Market Indexes at 2/1/13

Dow: On a long-term basis looking at the monthly charts .. all is bullish, with a couple of caveats.  Its nearing the previous high of 14,198 but has yet to take it out.  The ADX is not showing a strong trend, as compared to say 06,07,08 since it’s under 30.  It hasn’t tagged the upper Bollinger bands since early 2011, a failure to do so is a strong indicator of waning momentum.  So we need to see what happens in February.


The weekly charts dow chart, however, has all indicators pointing up.  Pushing the upper BB channel, strong Ergonomic, trending ADX but not overbought.


The daily Dow chart is showing some cautionary signs.  The ADX is in way overbought territory and rolled over once but seems to have regained its upward movement.  But the Ergo has crossed under and giving a sell signal, waning momentum.  Also so far there is a BB upper band failure to penetrate.  I would definitely not be participating in this bull until 14,200 is definitively taken out.


S & P: The SP monthly is much the same as the dow, with the same early warning signs of a possible reversal.  Until it takes out the 10/07 high of 1476 it could be headed for a double top, or even a head and shoulders top if it turns before hand.

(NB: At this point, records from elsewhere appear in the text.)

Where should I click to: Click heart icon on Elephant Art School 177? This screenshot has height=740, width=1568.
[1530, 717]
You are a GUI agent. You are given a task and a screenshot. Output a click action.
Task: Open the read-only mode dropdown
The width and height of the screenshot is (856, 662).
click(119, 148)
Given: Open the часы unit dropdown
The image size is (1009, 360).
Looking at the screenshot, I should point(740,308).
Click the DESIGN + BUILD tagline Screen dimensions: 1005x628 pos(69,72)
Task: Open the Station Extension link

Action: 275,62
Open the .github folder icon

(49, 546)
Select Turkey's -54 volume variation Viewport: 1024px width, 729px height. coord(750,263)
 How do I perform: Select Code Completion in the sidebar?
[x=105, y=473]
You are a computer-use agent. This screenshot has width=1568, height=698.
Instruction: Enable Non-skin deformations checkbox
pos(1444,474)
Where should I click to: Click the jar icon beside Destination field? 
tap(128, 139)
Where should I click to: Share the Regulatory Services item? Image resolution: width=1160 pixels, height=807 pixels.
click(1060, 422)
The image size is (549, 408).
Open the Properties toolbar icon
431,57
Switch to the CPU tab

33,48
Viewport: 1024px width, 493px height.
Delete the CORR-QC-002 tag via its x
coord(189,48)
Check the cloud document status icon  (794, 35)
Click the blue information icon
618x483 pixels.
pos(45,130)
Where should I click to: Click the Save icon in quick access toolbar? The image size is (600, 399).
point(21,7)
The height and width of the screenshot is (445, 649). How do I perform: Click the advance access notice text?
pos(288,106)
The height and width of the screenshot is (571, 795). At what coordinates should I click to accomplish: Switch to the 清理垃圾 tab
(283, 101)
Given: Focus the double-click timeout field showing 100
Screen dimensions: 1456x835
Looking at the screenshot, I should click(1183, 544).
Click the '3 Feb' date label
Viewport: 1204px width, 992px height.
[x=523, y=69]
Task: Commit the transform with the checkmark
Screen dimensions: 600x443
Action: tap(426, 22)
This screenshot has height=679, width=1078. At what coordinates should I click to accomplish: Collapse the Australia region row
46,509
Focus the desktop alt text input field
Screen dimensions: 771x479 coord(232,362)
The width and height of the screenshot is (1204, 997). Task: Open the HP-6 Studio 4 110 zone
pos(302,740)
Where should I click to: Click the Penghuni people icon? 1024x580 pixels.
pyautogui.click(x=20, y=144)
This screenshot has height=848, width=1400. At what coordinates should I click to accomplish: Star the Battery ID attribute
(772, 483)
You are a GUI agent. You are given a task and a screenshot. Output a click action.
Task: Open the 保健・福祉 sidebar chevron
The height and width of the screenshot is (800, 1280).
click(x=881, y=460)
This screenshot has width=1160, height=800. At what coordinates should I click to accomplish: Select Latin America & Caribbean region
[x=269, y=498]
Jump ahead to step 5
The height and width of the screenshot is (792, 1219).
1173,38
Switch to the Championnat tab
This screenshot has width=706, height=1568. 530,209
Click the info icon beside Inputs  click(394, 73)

S&P weekly, again similar to the dow, looking quite strong from this view however a breach downward thru 1475 would indicate a correction is in the works.


Daily S&P is giving warning signs, once again similar to what I mentioned above for the dow.  Plus it has merely ran up to the underside of the 25 day LRC (yellow line representing 25 day linear regression curve).  Often this precludes a move in the opposite direction .. or if it breaks thru then another leg up.


Nasdaq 100:  As I mentioned in my previous post the Nas could be setting up a bearish head and shoulders pattern, most visible on the weekly chart.  But looking at the monthly chart, a possible turn could be in the making since it has done almost an exact 50% retracement of the move down from the lofty highs of 3/2000.  This mkt has stalled out as evident by the lack of trend in the ADX and the ERGodic sideways.  This could be a top or a consolidation before another run up.   I think its done.   AAPL is in a strong downtrend and that is bearish for the nas.


The weekly Nas still has the possible bearish HS pattern in the making but price has broken above the 50/10 LRC and the 25/5 LRC is about to cross up, however still needs to cross above the purple 50/10 … so jury is still out.  The Ergo looks strong and the ADX is starting to trend, at least on the weekly basis not the daily.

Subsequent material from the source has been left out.